事務局長談話

 
2011年05月13日
求職者支援法および改正雇用保険法の成立についての談話
日本労働組合総連合会
事務局長 南雲 弘行

  1.  5月13日、参議院本会議において、「職業訓練の実施等による特定求職者の就職の支援に関する法律」(求職者支援法)と「雇用保険法及び労働保険の保険料の徴収等に関する法律の一部を改正する法律」(改正雇用保険法)が全会一致で可決され、成立した。雇用失業情勢が依然として厳しく、雇用のセーフティネットのさらなる充実が求められている中で、今国会で両法が成立したことを高く評価する。

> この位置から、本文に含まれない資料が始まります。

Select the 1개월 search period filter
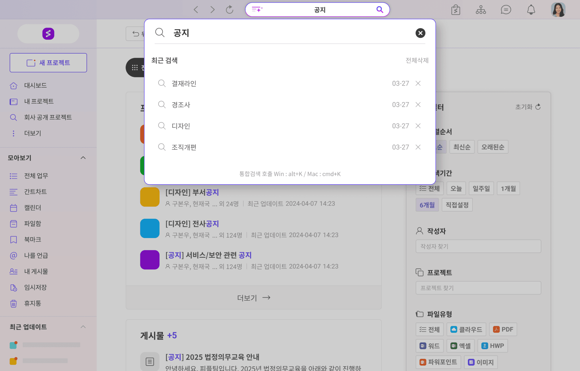 tap(508, 189)
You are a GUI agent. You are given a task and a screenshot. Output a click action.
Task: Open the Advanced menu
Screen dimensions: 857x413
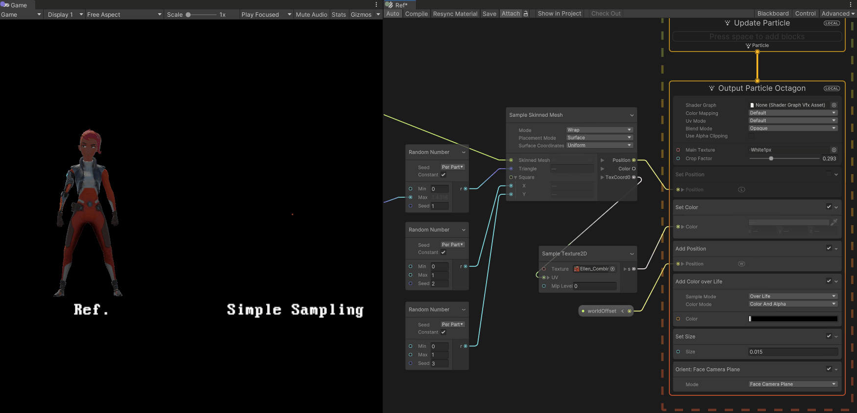pyautogui.click(x=838, y=14)
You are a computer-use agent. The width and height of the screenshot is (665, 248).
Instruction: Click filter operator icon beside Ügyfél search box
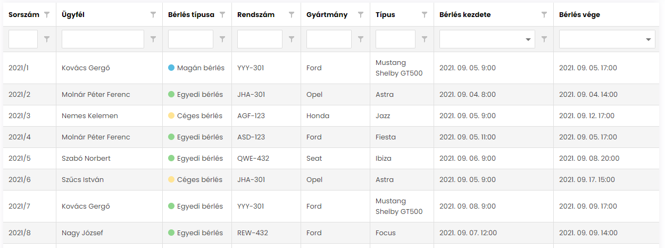coord(153,39)
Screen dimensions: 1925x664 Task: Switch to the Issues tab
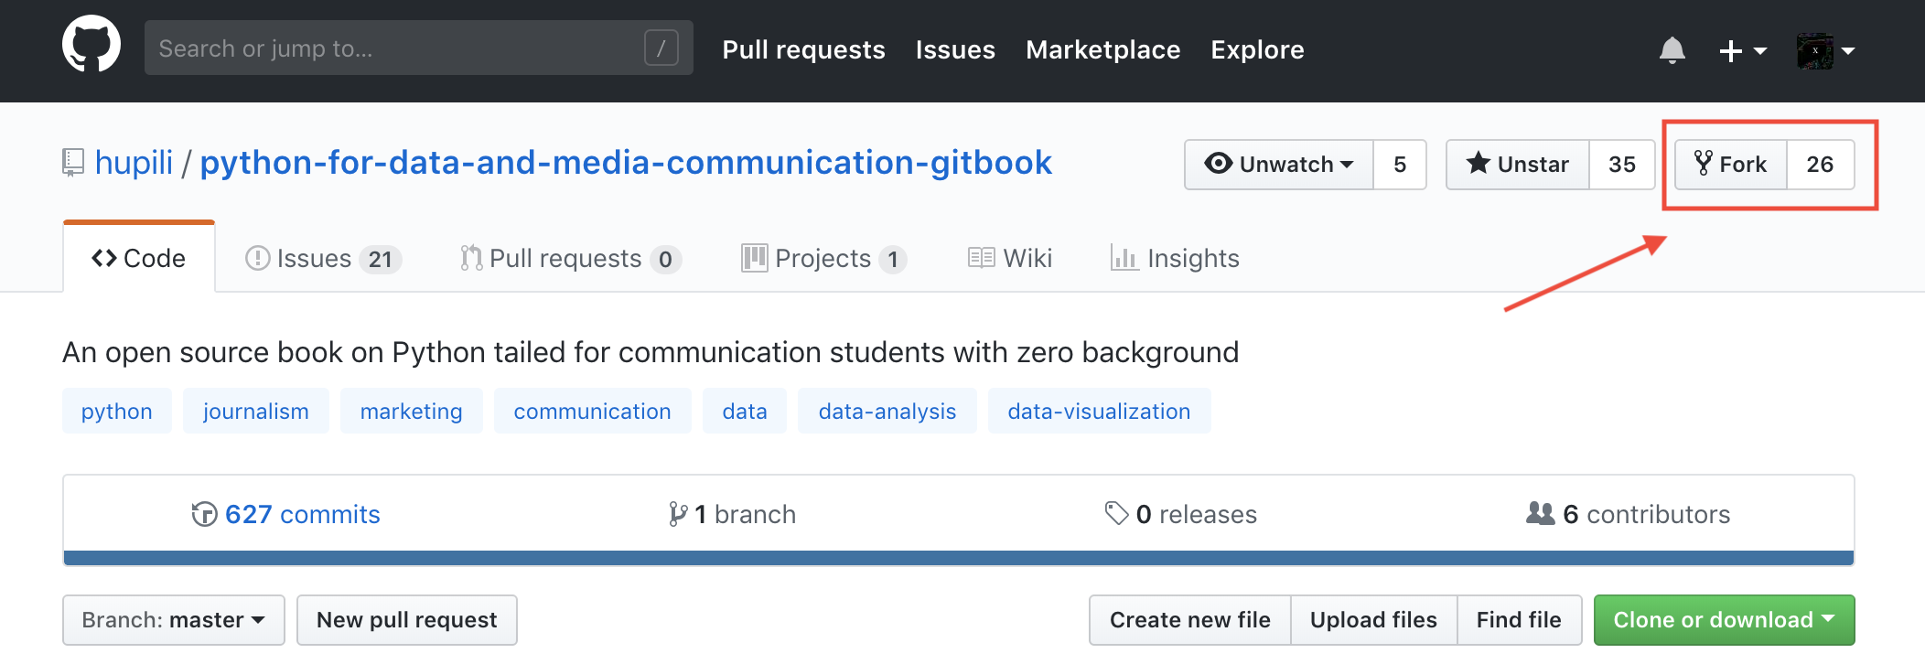click(x=322, y=259)
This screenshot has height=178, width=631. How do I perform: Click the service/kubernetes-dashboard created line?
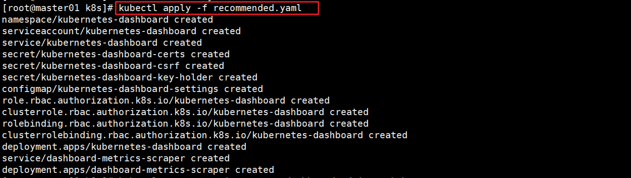(x=102, y=43)

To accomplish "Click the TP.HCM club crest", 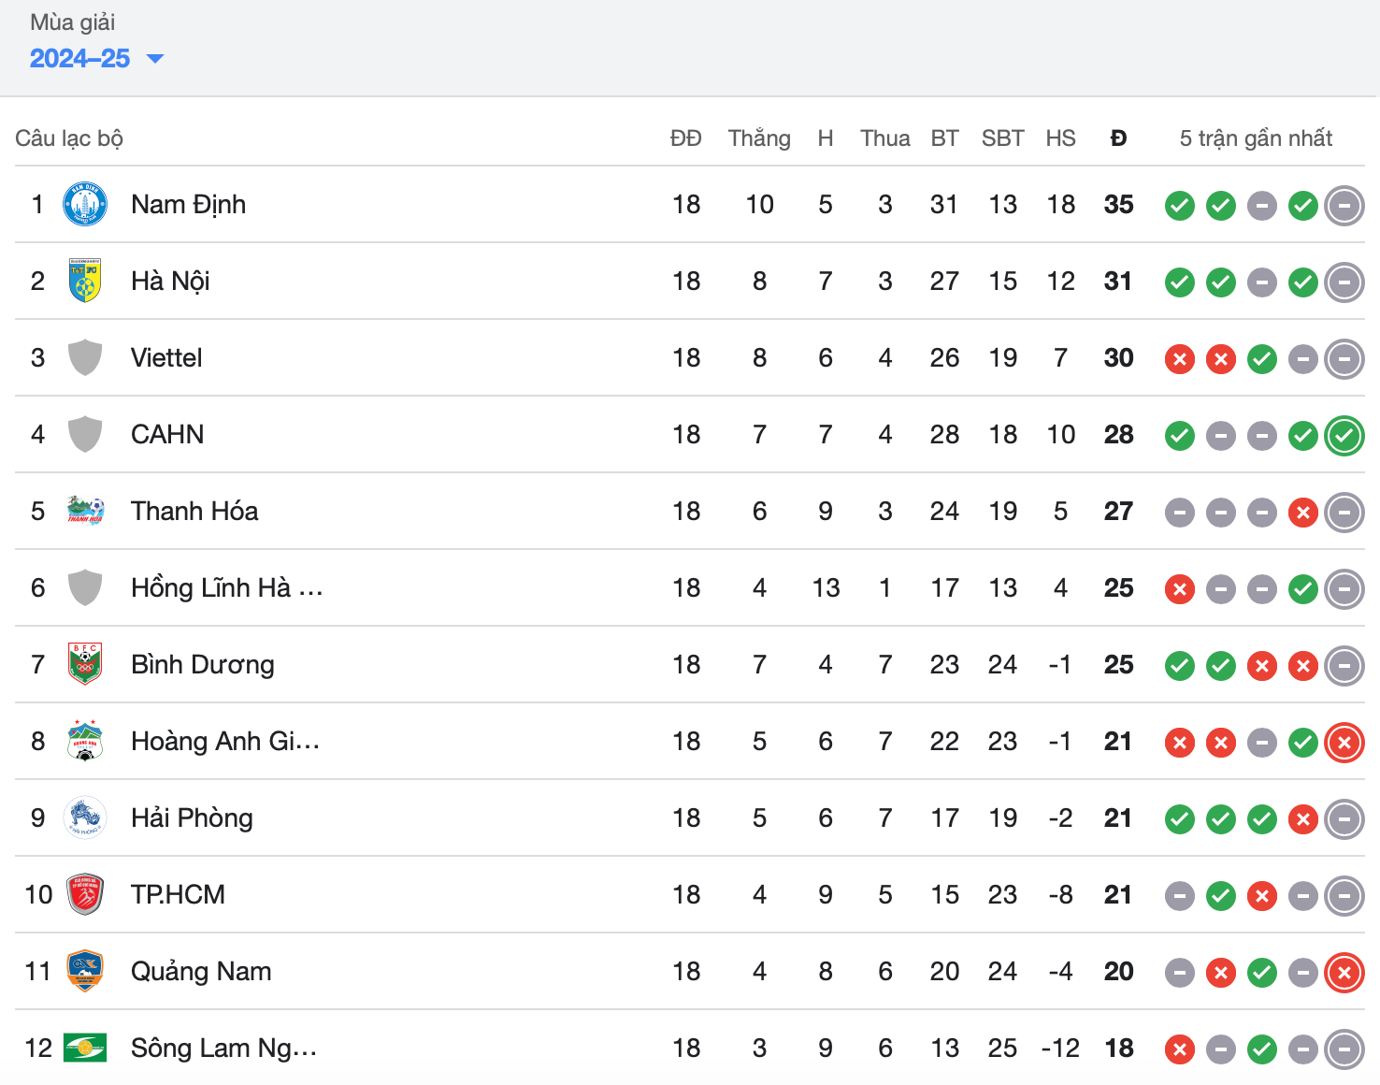I will 85,894.
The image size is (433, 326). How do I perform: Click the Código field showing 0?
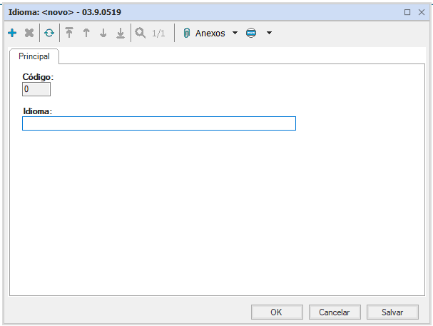(x=36, y=89)
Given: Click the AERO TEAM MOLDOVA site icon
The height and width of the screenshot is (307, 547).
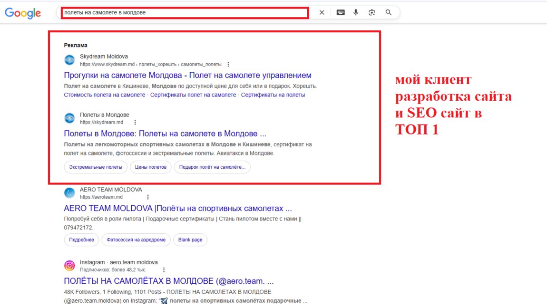Looking at the screenshot, I should pyautogui.click(x=69, y=193).
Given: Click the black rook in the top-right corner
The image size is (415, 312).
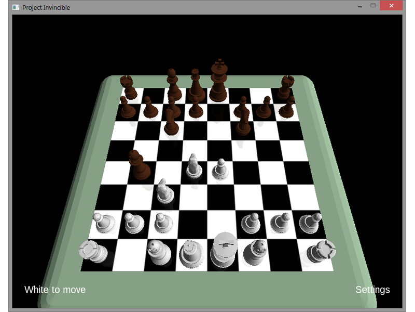Looking at the screenshot, I should pyautogui.click(x=284, y=87).
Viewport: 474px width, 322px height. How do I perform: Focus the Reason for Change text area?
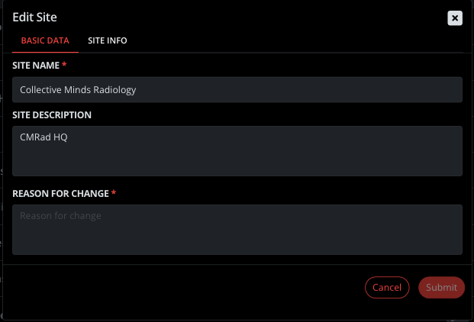[x=237, y=230]
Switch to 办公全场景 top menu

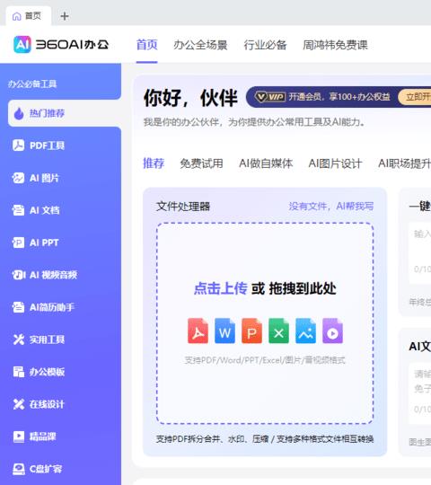point(200,45)
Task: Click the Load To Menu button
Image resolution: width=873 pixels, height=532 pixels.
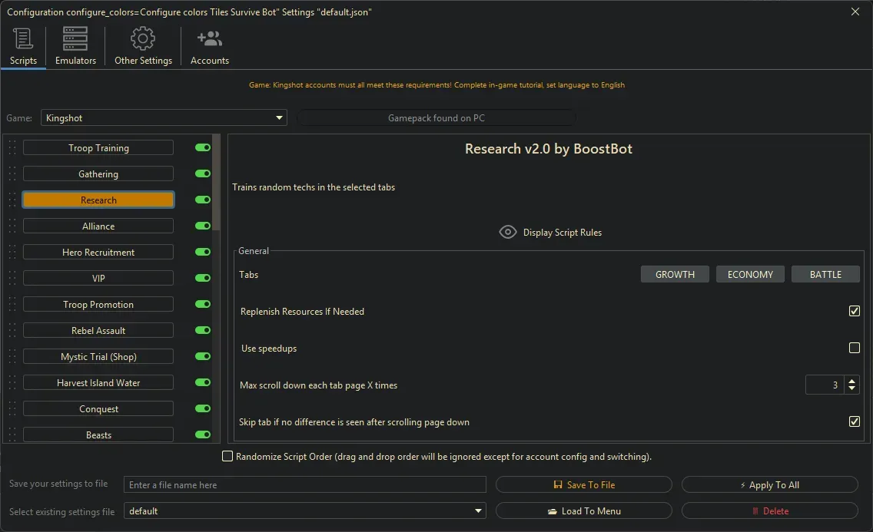Action: (x=584, y=511)
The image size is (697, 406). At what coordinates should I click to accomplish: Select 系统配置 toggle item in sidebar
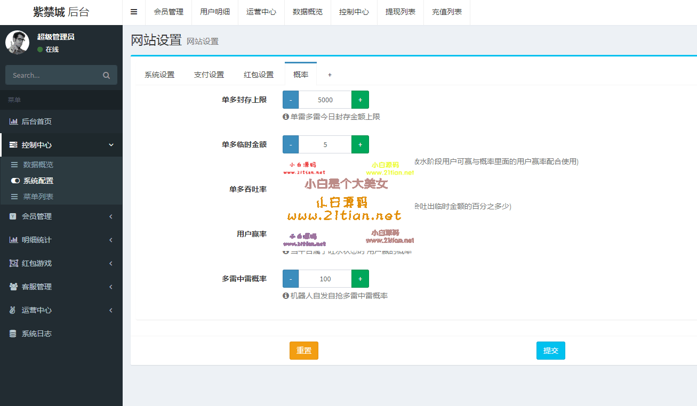38,181
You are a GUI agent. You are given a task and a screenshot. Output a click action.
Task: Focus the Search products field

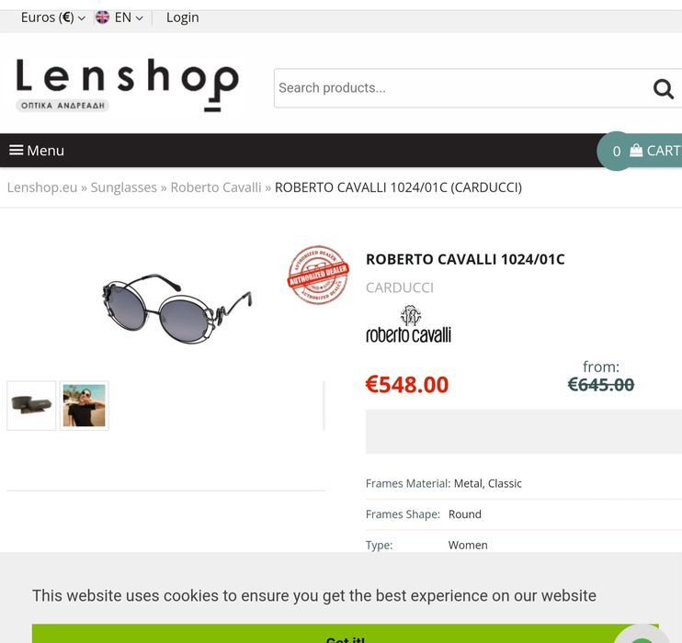tap(463, 88)
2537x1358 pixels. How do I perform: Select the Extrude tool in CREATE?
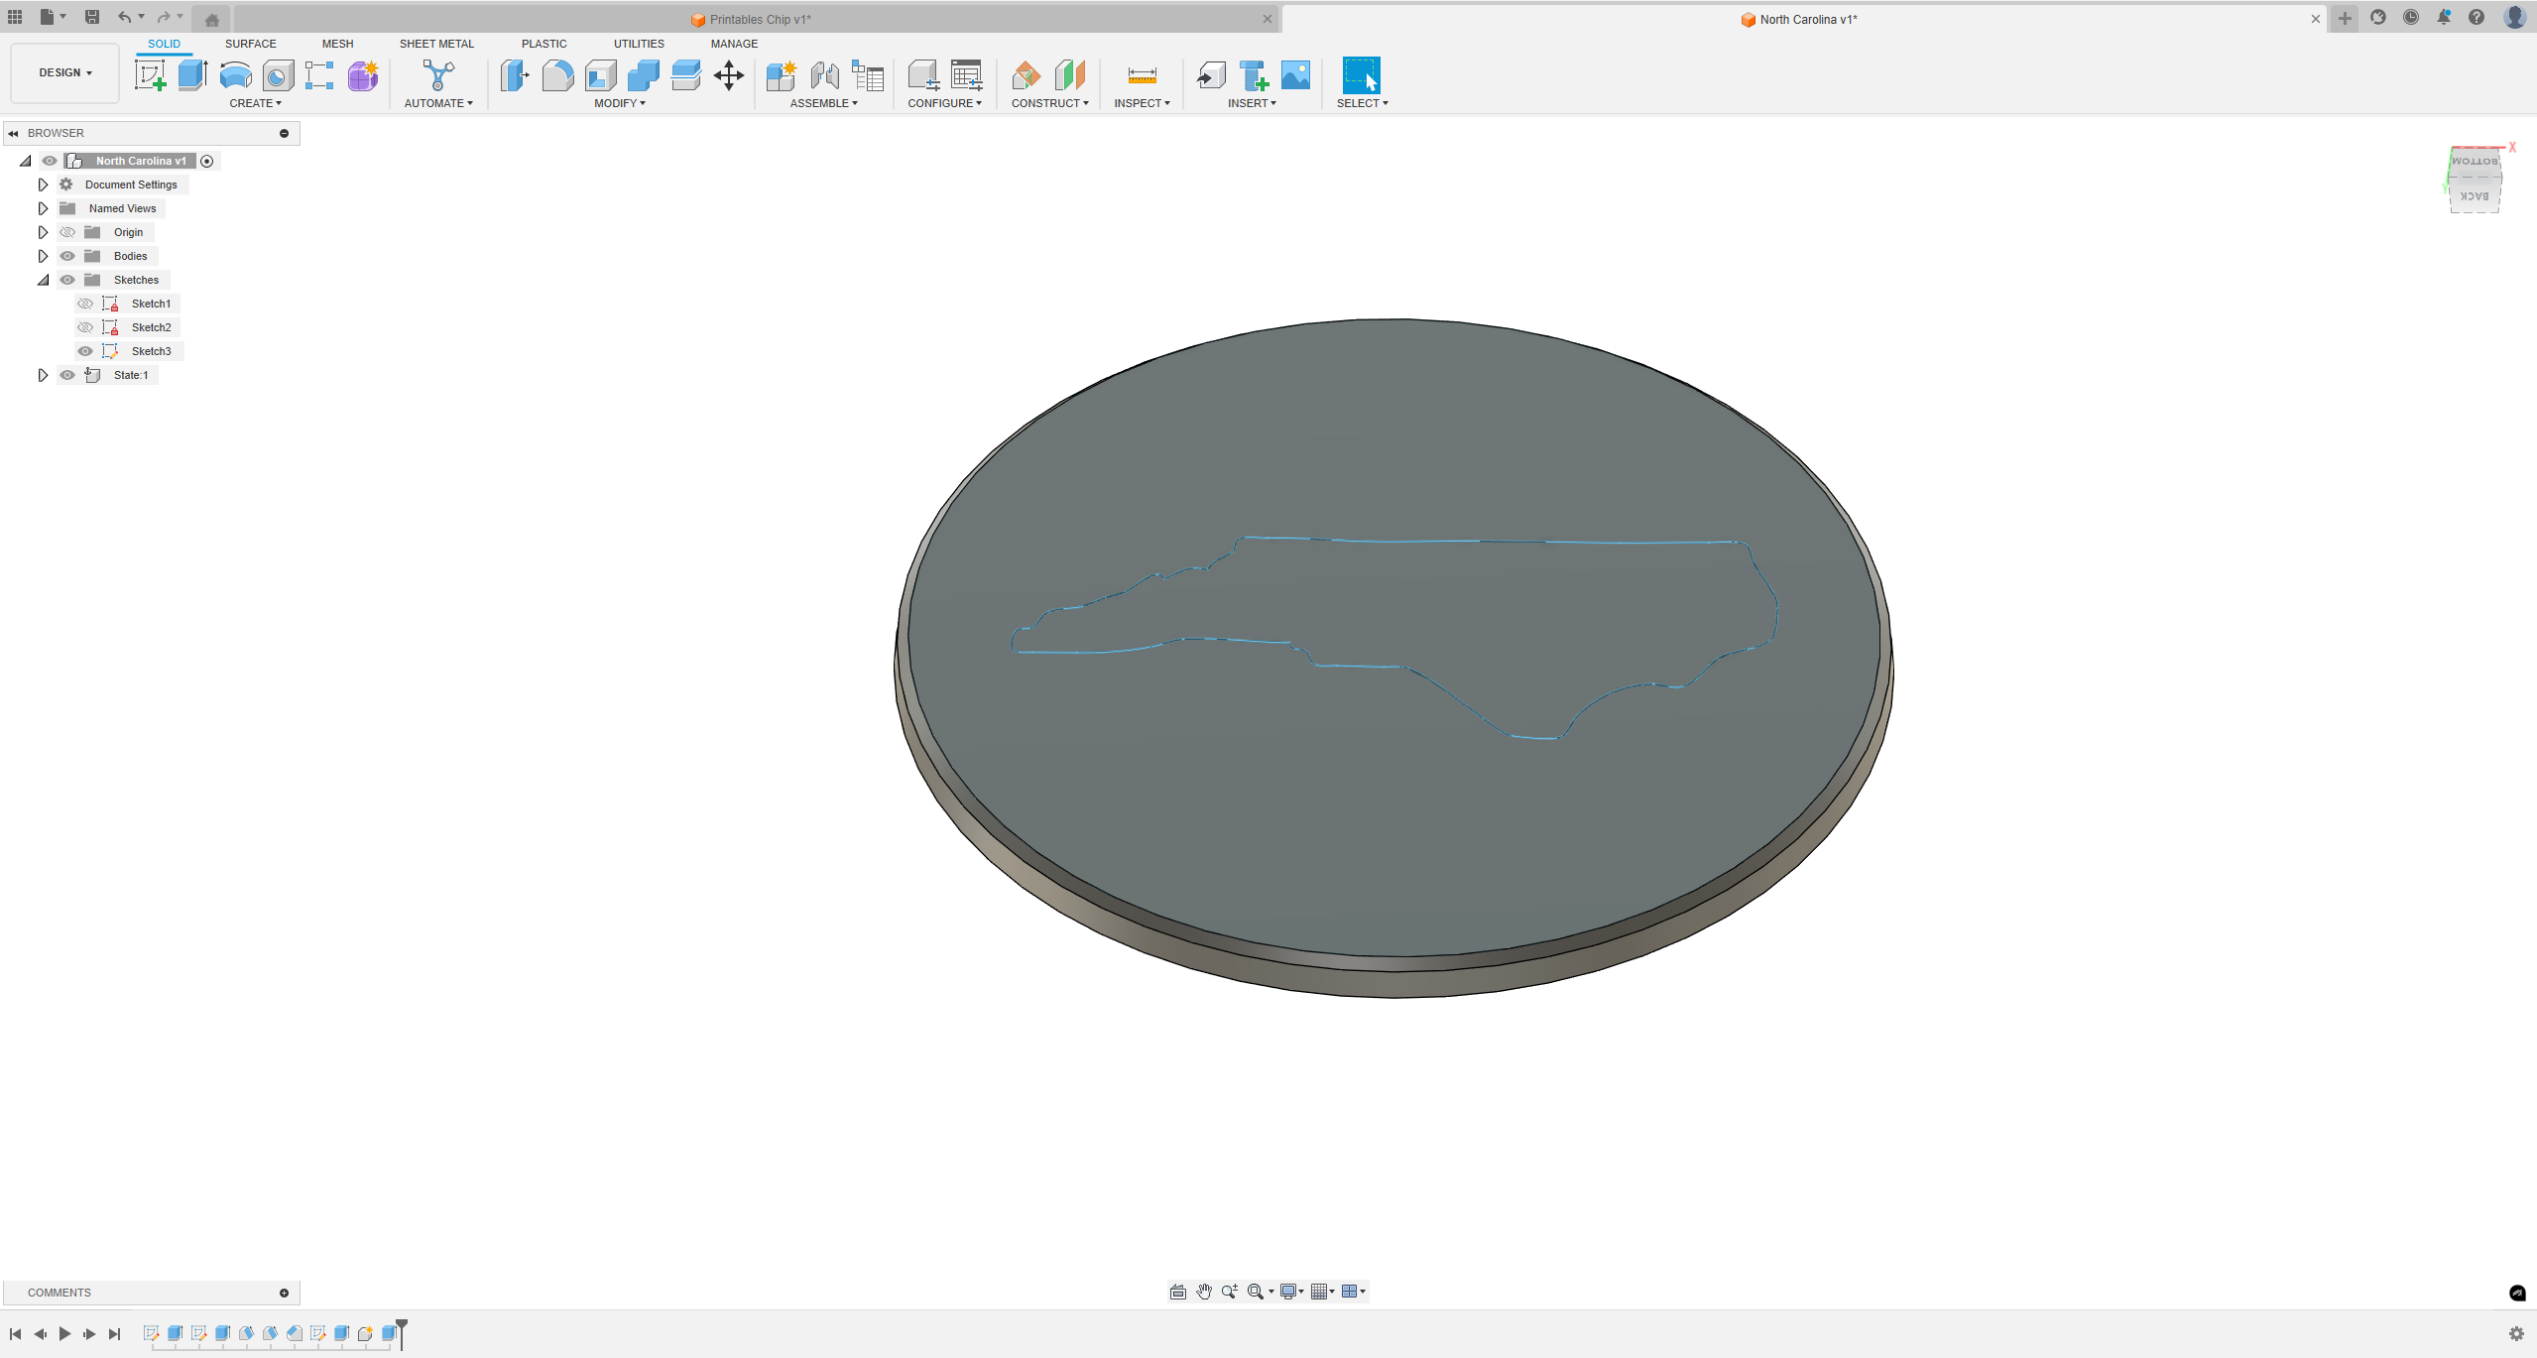[x=191, y=73]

  2.  求職者支援法は、雇用保険を受給できない求職者に対するセーフティネットとして、緊急人材育成支援事業を恒久化するものである。[1]一定の要件に該当する場合に、訓練受講を支援するための給付を支給すること、[2]ハローワークが中心となり、訓練実施機関と緊密な連携をはかりつつ、訓練受講者に対して訓練開始前から訓練修了後まで一貫した就職支援を行うこと、などを主な内容としている。連合が主張した、主たる生計者要件は廃止され、通所手当(交通費)も新設された。
     また、改正雇用保険法の主な内容は、失業給付の算定基礎となる賃金日額の下限額を引き上げること、早期に再就職した場合に支給される「再就職手当」の給付率を引き上げることなどである。

  3.  連合は、求職者支援制度について、その費用は国の一般財源で全額負担すること、雇用保険の給付額が求職者支援制度の給付額に満たない場合は例外的に求職者支援制度の対象とすることを求めてきた。しかし、求職者支援法では、制度の財源は国庫負担を2分の1とし、残りは労使負担の雇用保険料が充当されることとなった。改正雇用保険法で先送りされた雇用保険の国庫負担の本則(4分の1)復帰とあわせて、財源問題は残された重要課題である。求職者支援制度は、施行から3年後の見直しの際に、労働保険特別会計の雇用保険制度から分離独立した制度として、全額一般会計で負担する制度へと移行すべきである。

  4.  求職者支援制度は、10月1日からスタートすることとなり、東日本大震災被災者の訓練を通じた雇用確保において大きな役割を果たすことが期待される。連合は、適切な運用に向けた政省令の整備を求めるとともに、残された課題の解決をめざして、「社会保障と税の一体改革」の議論等においても引き続き取り組みを進める。また、「働くことを軸とする安心社会」の実現に向けて、昨年の通常国会から継続審議となっている労働者派遣法改正案についても、一日も早い成立を期すべく粘り強く取り組んでいく。